Scaphopoda

Dentalium eburneum; collecting on Cigenter Beach – Java

Scaphopods or tuskshells are shell-bearing organisms. Their common name points to the shape of their shells that resembles an elephants tusk. The scaphopod’s shell is a conical tube, curved and open at both ends. The anterior aperture (opening), usually the point of largest diameter of the shell, allows extension of the foot and captacula. The smaller posterior aperture is an exit for gametes and faeces. Only in Cadulus the broadest diameter of the shell is reached near the middle of the tube. The range in size of tuskshells goes from a few millimetres to several centimetres. Scaphopods are exclusive marine creatures; they are infaunal burrowers and feed on foraminifera’s and detritus. They catch their prey with small tentacles, called captacula. No other life form on Earth as this kind of appendages. The captacula look like the tentacles of a cephalopod, for this reason the tuskshells were long time seen as closely related to octopuses and squid. Scaphopods have a worldwide distribution. They are found in sand and mud from intertidal flats to abyssal depths. Though widely distributed, they are seldom found in large numbers.
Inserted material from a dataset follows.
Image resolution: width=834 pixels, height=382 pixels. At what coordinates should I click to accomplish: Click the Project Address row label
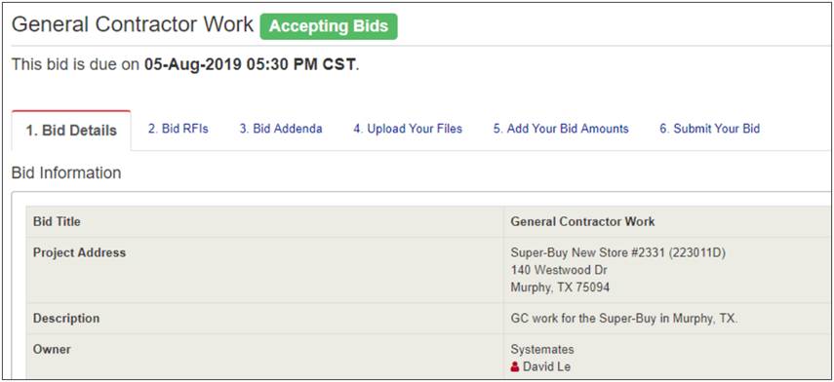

Scaphopoda form a class in the phylum of the Mollusca. More common classes of molluscs are bivalves, like the blue mussel (Mytilus edulis Linnaeus 1758) and gastropods, like the whelk (Buccinum undatum Linnaeus, 1758). The tuskshells appear around 360 Mya (million years ago) in the fossil record and are believed to be evolutionary related to bivalves. At the moment about 800 fossil and ca. 500 recent species are known to science.

Fissidentalium capillosum

I find scaphopods amazing because they are around for about 360 million years without noticeable changes. They survived at least four mass extinctions. And… They fossilize well, so they can be collected in many fossil sites. They flourished along the shores of Gondwanaland and do still along its scattered fragments. So they are survivors pur-sang, and that is what I like about them.

For over thirty years I followed their traces around the globe, and I suppose I will continue doing so for as long as I’m able.

In spring 2013 Bernd Sahlmann, Jordy van der Beek and I decided to focus on the scaphopod-fauna of the Red Sea. In April we had a workshop in the Haus der Natur in Cismar (Germany) to discuss the material from this region in our collections. Henk Dekker from the Dutch Malacological Society kindly gave us access to his extensive collection of Red Sea scaphopods.